**Task prompt**: Word for word, restate the entries below from their first line through the line that contains "Open the Sign pane 1077x972 pixels. 946,21".

**Data shown**:
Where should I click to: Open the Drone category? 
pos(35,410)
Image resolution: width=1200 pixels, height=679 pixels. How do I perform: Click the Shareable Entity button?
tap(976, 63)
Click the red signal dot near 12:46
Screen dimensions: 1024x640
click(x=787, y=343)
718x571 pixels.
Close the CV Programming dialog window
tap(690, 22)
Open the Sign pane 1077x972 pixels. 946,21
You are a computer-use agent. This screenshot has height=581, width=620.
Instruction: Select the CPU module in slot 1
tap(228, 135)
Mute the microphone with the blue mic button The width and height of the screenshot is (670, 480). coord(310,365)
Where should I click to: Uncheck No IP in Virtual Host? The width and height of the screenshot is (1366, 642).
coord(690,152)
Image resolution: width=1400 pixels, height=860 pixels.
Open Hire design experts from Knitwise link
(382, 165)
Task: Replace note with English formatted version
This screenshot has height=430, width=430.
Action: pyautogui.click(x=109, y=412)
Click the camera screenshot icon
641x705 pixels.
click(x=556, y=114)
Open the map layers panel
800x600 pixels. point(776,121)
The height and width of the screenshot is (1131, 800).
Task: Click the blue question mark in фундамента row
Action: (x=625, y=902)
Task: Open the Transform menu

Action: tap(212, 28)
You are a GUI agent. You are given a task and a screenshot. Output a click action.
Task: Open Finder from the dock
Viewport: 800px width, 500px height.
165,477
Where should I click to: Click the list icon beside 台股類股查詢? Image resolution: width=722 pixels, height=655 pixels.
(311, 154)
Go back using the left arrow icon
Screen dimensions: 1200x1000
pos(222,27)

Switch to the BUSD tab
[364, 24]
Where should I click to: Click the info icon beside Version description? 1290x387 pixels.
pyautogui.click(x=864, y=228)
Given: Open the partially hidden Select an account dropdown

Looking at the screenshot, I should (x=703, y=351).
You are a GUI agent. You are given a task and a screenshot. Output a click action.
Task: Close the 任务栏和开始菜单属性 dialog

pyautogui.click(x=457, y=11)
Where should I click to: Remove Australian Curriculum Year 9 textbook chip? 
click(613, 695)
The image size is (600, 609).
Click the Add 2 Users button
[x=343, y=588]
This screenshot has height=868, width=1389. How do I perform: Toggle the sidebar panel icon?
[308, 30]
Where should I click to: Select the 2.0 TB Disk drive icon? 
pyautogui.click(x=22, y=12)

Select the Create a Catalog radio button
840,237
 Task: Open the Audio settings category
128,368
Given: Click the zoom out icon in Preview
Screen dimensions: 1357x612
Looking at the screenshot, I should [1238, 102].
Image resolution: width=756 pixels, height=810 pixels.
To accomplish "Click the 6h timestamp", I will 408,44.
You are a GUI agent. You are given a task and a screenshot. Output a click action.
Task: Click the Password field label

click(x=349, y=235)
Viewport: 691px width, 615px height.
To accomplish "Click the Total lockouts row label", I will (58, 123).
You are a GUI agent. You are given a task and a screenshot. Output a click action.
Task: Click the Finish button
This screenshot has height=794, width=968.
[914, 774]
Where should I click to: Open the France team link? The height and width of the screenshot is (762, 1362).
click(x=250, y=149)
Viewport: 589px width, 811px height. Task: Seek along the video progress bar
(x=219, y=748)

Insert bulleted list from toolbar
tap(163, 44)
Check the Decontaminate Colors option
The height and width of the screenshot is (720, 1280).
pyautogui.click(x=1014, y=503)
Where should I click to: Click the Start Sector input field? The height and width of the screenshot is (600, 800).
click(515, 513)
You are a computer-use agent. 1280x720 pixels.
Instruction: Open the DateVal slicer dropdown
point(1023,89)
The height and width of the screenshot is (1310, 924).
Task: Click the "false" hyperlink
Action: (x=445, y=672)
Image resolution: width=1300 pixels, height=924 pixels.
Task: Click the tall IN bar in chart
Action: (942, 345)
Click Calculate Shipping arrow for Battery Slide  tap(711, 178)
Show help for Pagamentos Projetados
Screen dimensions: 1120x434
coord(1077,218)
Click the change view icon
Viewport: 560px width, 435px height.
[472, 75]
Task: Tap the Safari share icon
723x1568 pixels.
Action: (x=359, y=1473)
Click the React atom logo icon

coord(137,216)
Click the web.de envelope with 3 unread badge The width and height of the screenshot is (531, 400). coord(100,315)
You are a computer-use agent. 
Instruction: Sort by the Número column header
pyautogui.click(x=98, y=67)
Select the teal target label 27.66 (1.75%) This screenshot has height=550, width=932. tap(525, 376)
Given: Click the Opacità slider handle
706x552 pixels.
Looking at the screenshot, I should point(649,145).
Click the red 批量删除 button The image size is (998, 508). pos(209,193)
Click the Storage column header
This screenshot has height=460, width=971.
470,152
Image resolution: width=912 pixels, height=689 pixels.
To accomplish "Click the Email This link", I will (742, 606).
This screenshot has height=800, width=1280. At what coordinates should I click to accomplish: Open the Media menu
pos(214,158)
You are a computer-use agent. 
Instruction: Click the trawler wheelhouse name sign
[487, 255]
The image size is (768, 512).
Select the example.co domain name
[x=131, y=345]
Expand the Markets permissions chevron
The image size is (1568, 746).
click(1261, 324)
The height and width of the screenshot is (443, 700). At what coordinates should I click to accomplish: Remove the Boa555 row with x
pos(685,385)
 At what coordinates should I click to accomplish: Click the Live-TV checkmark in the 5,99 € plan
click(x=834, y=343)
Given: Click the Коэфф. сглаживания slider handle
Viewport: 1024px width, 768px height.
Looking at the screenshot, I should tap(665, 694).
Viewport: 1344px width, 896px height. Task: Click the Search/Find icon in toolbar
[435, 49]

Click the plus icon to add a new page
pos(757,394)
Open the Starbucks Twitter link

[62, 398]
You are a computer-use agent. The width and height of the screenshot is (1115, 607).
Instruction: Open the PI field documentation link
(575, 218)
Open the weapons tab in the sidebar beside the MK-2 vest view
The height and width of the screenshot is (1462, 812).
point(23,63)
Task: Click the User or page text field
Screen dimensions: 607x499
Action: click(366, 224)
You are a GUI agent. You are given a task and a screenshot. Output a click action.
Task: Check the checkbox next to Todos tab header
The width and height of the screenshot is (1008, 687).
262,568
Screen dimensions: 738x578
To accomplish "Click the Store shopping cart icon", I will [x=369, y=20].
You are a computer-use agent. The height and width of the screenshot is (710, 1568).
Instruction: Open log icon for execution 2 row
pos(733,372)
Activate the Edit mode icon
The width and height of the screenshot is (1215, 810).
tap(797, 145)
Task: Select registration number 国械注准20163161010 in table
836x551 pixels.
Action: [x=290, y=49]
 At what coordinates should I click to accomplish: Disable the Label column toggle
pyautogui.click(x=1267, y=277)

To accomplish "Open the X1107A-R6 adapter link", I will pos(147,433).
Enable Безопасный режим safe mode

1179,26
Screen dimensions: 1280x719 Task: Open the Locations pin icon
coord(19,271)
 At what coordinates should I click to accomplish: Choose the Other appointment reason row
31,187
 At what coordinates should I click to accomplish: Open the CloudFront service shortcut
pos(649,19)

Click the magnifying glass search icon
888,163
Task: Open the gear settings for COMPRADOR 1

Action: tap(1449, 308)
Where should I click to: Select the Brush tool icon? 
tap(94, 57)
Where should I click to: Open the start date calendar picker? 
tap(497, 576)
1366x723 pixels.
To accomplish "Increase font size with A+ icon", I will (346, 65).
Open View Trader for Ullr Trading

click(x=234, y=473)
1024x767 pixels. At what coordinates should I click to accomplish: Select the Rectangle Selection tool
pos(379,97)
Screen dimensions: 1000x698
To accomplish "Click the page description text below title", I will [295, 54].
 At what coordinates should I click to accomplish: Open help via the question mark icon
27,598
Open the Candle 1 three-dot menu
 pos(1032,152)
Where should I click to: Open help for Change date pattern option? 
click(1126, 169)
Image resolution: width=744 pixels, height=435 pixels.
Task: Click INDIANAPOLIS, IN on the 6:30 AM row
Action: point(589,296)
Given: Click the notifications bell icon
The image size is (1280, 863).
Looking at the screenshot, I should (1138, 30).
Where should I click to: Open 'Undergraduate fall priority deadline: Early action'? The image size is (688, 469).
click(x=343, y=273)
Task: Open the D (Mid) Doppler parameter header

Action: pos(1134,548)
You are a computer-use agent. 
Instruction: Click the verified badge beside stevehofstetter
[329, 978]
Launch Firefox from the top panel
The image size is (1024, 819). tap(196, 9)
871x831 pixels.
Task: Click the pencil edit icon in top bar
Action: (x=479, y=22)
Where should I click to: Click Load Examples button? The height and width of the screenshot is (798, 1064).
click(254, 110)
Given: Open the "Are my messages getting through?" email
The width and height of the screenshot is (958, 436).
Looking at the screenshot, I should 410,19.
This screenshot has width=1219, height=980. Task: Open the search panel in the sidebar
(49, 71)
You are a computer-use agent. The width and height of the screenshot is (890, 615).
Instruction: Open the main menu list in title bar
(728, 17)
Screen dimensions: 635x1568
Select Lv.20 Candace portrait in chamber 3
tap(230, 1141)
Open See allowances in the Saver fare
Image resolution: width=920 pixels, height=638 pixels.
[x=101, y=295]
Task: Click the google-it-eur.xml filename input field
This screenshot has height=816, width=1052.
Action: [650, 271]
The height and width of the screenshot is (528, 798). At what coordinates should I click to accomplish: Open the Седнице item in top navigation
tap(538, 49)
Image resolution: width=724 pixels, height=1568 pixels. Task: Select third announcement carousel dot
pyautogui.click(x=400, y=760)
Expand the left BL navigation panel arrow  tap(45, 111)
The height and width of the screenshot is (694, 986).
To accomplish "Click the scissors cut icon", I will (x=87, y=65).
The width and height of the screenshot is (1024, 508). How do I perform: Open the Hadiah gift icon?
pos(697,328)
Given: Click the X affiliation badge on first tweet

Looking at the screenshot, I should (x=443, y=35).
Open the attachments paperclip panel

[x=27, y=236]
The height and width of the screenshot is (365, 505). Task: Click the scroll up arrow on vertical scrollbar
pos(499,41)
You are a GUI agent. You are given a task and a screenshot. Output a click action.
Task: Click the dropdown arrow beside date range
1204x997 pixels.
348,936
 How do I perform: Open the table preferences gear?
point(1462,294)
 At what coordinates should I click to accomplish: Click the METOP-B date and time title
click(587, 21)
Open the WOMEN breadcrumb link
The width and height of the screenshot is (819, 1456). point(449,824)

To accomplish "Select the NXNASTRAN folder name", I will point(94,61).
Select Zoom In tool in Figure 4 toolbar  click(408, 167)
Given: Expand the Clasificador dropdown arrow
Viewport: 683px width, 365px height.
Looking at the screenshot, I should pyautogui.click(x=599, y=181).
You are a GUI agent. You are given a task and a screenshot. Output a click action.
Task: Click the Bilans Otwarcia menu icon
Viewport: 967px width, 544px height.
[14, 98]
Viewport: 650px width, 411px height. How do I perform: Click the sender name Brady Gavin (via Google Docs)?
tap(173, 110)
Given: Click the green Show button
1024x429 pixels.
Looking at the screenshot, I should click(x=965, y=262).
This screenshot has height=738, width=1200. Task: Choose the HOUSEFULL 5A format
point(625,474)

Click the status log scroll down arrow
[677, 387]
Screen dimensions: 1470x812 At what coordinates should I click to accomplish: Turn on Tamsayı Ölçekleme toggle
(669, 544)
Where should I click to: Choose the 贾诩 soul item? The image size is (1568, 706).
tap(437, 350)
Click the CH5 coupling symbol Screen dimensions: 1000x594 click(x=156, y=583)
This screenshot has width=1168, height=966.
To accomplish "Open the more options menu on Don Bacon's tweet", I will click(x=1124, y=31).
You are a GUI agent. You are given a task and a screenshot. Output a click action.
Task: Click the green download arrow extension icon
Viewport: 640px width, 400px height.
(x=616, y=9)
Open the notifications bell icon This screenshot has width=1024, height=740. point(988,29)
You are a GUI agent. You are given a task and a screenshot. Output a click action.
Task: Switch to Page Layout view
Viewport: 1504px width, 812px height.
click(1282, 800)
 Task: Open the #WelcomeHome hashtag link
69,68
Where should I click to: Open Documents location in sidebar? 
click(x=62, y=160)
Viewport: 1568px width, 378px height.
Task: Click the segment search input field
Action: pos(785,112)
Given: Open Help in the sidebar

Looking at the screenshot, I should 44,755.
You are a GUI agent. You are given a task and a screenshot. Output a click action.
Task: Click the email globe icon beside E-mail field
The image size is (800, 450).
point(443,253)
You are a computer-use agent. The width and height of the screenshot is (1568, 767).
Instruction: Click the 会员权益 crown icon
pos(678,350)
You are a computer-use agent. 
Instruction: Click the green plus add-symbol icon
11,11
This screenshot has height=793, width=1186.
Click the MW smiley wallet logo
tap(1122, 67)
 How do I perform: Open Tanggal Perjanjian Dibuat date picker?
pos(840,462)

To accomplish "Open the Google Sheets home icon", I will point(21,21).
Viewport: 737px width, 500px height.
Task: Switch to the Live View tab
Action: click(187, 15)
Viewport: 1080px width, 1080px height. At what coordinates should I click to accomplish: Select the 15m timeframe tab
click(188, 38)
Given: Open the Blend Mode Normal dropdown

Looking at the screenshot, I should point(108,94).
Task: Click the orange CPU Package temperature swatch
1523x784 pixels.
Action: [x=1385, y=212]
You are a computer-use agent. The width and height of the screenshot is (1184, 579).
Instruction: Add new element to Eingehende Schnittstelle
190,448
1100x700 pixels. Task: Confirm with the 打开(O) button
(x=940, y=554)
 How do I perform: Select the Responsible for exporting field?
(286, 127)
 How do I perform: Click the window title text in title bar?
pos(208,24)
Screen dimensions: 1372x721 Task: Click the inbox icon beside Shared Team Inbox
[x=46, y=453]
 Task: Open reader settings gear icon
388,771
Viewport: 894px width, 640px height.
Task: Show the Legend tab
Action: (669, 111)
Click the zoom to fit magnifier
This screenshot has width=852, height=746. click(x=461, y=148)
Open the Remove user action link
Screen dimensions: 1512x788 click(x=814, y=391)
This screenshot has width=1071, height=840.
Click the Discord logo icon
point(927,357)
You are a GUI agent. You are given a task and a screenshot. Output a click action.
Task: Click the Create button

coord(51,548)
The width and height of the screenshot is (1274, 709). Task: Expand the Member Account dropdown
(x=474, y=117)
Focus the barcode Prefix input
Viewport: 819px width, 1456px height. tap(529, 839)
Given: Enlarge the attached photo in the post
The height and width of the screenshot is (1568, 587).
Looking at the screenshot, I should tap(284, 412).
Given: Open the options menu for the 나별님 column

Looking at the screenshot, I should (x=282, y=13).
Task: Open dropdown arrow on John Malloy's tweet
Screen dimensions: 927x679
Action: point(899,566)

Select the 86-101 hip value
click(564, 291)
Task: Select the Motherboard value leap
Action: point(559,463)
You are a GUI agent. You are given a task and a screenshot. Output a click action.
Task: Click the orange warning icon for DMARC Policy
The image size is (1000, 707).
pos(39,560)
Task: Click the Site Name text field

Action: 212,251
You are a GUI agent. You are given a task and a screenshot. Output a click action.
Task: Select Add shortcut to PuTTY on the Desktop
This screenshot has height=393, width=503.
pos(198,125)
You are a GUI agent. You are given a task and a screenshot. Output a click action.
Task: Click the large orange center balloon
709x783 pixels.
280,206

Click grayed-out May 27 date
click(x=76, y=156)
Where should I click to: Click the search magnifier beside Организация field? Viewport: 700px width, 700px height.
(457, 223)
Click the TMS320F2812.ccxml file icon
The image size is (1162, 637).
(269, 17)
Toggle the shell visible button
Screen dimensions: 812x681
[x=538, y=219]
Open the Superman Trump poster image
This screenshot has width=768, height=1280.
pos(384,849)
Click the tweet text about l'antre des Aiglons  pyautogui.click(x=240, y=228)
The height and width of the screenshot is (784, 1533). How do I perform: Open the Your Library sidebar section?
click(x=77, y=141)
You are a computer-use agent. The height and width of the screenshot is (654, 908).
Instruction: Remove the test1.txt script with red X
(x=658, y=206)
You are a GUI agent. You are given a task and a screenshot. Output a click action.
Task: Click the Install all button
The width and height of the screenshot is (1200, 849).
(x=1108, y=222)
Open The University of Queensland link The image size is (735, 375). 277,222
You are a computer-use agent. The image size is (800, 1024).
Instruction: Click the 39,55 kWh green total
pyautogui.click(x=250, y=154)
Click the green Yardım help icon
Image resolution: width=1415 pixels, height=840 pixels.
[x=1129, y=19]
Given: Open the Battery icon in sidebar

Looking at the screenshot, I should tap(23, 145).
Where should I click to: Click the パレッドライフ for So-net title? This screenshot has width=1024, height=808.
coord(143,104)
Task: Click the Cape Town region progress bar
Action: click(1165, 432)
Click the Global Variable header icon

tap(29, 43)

**Written reply**:
Where should I click to: Open the Drone category? 
pos(35,410)
Image resolution: width=1200 pixels, height=679 pixels. How do I perform: Click the Shareable Entity button?
tap(976, 63)
Click the red signal dot near 12:46
Screen dimensions: 1024x640
click(x=787, y=343)
718x571 pixels.
Close the CV Programming dialog window
tap(690, 22)
Open the Sign pane 1077x972 pixels. 946,21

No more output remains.